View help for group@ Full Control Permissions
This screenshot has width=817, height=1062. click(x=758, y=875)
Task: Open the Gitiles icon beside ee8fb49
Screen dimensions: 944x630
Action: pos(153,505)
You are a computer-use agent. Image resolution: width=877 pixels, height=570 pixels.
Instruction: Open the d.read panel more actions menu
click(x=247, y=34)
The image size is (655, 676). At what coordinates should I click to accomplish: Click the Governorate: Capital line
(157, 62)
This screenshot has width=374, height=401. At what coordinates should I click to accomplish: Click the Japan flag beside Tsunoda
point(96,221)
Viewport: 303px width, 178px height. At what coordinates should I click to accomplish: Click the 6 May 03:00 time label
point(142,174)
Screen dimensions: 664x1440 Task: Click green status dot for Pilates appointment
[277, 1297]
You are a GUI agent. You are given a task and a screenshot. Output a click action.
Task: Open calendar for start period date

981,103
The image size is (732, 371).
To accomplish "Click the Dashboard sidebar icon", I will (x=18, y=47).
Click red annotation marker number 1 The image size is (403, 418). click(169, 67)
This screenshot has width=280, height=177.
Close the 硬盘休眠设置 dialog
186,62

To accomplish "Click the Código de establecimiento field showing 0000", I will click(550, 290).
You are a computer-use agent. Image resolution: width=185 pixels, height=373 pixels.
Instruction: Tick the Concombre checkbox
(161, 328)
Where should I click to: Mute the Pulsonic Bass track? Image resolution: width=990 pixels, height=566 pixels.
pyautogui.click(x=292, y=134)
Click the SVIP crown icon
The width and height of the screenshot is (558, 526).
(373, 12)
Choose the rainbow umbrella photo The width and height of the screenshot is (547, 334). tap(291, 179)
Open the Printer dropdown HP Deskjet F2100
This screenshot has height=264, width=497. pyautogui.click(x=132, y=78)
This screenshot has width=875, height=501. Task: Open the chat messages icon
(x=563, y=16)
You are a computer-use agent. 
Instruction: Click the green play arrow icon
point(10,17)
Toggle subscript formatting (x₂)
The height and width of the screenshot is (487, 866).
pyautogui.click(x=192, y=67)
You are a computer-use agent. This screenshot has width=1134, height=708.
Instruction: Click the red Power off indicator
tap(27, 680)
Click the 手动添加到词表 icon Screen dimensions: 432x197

■ **Work item**
Lines containing the string "will" above: how many are there? Answer with the number only.

■ **Solved problem**
2